State how many lines in the listing include the word "pixels", and give no other text.

■ SUPPLIED ENTRIES:
******
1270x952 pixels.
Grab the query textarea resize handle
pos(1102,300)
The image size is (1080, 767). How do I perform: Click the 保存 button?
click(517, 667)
******
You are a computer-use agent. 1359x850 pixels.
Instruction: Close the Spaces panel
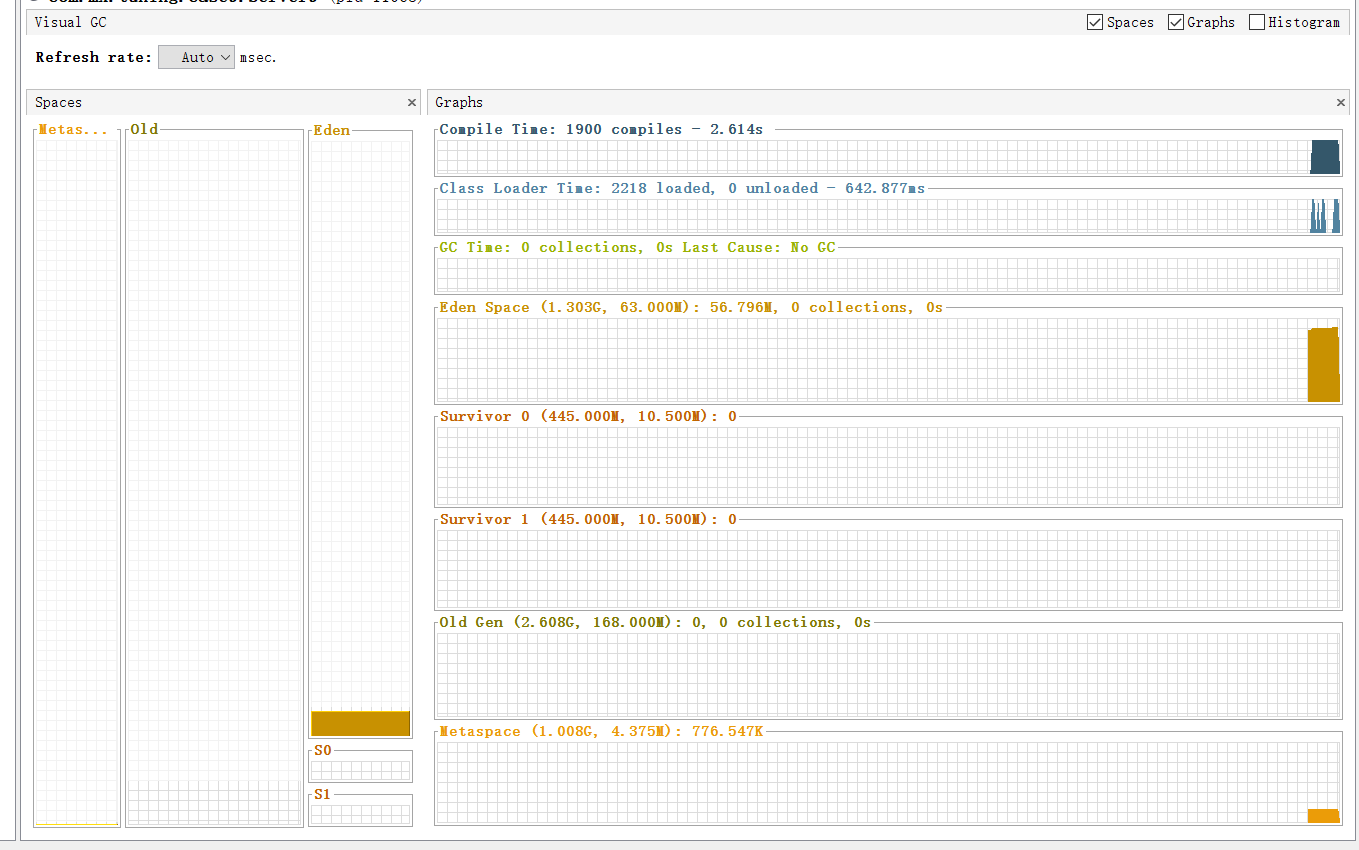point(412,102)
******
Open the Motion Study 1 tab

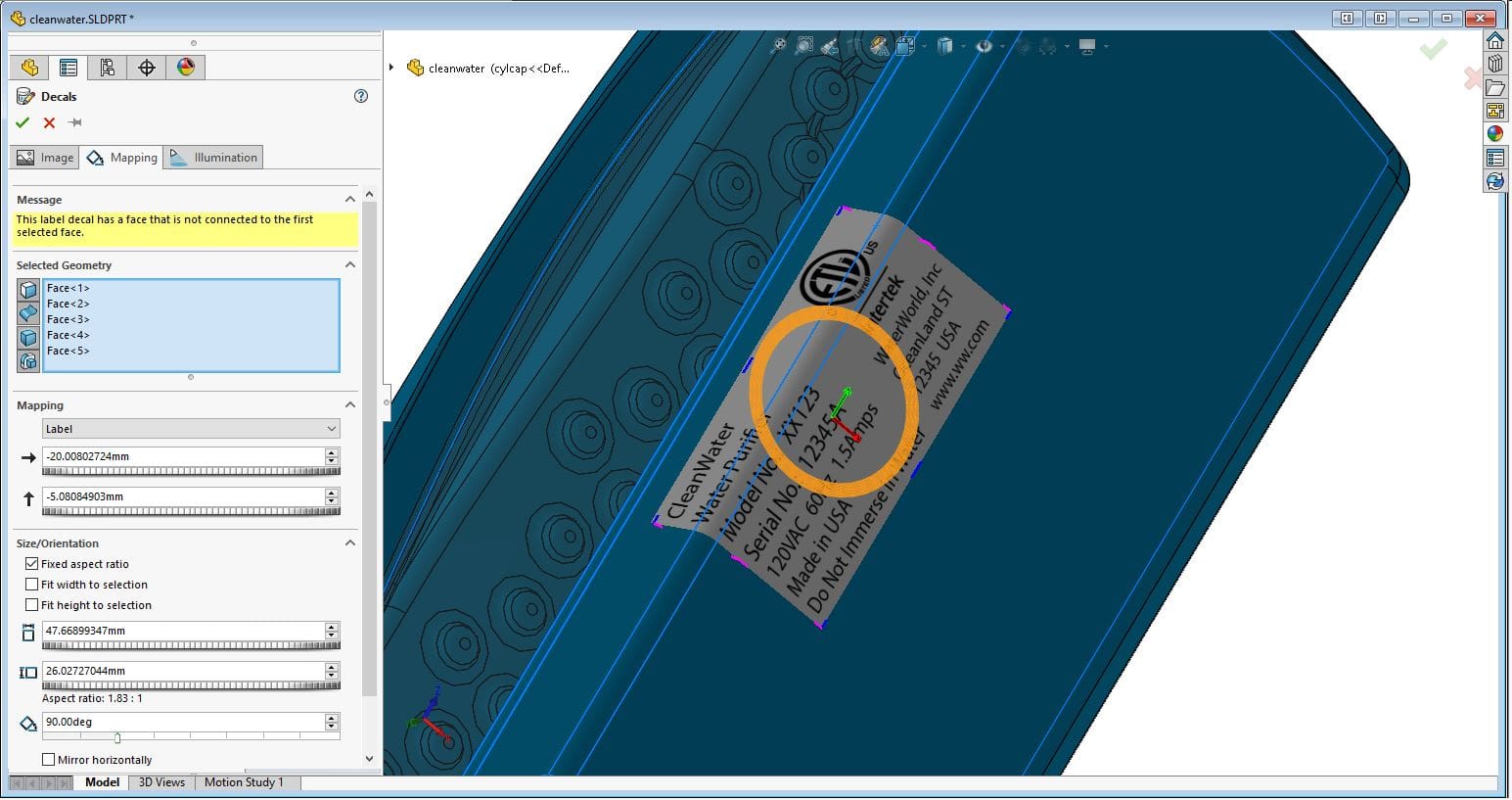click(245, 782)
******
■ TASK RESULT: 2